Like competitor AngelList offers via its Syndicates, Crowdfunder also offers a way for individuals to invest smaller amounts into larger entities which then, in turn, invest in a given company or companies. On Crowdfunder, these are called “Microfunds,” and there are today just a small handful of these operating, but according to CEO Chance Barnett another 40 are in evaluation.
Crowfunder’s round comes at a time when the online fundraising process is going through radical shifts, thanks to new regulations. Others like FundersClub and WeFunder, have benefitted as well, while consumer-facing platforms like Kickstarter, Crowdtilt and Indiegogo have brought more attention to the crowdfunding industry as a whole. (The latter two, of course, having recently raised significant rounds of their own). And of course, when it comes to tech startups in particular, AngelList is becoming the platform to beat, it seems.
Barnett explains where he sees Crowdfunder fitting into this larger arena, saying, “we found a sweet spot between the $300,000 and $2.5 million range.

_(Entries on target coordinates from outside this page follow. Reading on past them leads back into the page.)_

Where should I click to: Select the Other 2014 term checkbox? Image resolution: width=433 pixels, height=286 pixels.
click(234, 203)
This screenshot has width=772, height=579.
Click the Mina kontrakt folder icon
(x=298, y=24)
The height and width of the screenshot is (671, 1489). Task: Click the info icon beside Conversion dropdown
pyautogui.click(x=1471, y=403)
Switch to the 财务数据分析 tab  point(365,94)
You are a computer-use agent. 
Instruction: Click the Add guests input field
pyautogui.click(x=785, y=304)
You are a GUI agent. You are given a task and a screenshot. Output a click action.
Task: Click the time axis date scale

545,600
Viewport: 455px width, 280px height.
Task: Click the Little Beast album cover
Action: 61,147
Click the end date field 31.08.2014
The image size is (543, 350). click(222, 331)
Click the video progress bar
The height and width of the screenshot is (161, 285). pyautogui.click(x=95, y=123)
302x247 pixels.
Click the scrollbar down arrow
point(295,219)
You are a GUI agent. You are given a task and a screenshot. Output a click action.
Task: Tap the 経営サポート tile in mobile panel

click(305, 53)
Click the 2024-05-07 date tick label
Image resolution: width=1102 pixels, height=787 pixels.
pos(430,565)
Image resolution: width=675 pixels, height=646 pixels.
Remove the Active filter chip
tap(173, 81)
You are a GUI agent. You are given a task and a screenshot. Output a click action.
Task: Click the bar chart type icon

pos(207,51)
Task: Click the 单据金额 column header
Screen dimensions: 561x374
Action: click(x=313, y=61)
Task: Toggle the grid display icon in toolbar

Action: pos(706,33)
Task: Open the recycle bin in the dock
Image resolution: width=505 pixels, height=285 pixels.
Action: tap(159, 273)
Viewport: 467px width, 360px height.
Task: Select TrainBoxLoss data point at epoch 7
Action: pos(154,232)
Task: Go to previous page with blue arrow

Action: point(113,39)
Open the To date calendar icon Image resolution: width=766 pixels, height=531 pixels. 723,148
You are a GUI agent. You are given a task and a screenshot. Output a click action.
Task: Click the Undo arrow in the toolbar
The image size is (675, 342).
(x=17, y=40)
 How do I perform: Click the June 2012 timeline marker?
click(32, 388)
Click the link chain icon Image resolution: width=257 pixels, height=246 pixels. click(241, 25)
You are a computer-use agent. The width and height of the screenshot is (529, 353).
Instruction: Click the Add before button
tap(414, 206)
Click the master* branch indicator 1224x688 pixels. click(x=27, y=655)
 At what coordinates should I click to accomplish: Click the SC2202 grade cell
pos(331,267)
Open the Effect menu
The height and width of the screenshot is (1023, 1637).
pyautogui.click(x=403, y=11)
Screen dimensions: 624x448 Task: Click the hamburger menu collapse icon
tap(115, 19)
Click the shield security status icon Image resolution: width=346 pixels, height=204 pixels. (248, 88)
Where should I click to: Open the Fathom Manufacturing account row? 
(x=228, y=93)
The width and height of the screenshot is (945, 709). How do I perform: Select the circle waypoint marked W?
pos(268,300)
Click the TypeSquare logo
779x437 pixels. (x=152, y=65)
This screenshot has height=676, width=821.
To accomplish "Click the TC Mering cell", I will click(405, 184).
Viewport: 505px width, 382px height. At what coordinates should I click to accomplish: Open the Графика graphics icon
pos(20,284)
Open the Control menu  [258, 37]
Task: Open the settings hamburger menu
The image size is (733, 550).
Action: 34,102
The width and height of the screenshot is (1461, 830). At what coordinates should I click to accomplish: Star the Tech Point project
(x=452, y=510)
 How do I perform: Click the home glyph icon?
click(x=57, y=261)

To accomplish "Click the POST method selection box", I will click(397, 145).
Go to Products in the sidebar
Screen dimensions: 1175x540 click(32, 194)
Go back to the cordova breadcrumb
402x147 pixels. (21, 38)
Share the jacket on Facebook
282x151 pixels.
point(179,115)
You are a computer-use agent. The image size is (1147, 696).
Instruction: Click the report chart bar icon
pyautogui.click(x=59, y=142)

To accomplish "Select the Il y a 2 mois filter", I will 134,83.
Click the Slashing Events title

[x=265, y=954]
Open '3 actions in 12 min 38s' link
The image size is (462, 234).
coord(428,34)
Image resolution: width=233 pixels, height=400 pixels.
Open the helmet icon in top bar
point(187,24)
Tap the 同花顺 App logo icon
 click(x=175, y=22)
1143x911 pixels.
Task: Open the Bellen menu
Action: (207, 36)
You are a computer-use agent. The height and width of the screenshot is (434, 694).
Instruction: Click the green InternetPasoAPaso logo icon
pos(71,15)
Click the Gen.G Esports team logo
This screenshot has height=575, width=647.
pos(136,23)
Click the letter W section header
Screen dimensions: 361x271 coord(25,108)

Quite a few people have already been on AngelList who were able to come to Crowdfunder and accelerate and get traction.” The reason, in part, is because of Crowdfunder’s network of more local investors.
The company supports independently run local events – like a “pitch contest in a box” – which take place on Crowdfunder. And it co-leads larger events under the CROWDFUNDx brand. For example, CROWDFUNDxWomen or CROWDIMPACT. Last year, it ran 7 events like this, each which saw an average of 2,500 online participants join.
This ability to tie into the local scene has enabled the company’s move into Mexico more recently, where it has actually received grant funding from the government. “There’s been an even stronger need for an online network to help fund those,” says Barnett of the deals taking place in Mexico. “On both sides of the marketplace, there’s been really rapid adoption that’s probably a lot faster than what we’ve seen in L.A. because there’s no one doing this in the same way there,” he explains.
Going forward, the plan is to now expand Crowdfunder further, heading into Latin America. Barnett says partners have applied from over 14 countries, and Crowdfunder will expand into three or four over the next several quarters.
The company, which has a team of 12 in the U.S. and 4 in Mexico, is also planning to double in size over the next 6 months, he adds. And when Title 3 of the JOBS Act goes live – the one which would allow anyone to invest – Barnett says his platform will be ready.
Correction: 7,000 companies have signed up for profiles. Not all converted to paying accounts as an earlier mistyped portion of this article implied. The article has been updated for accuracy.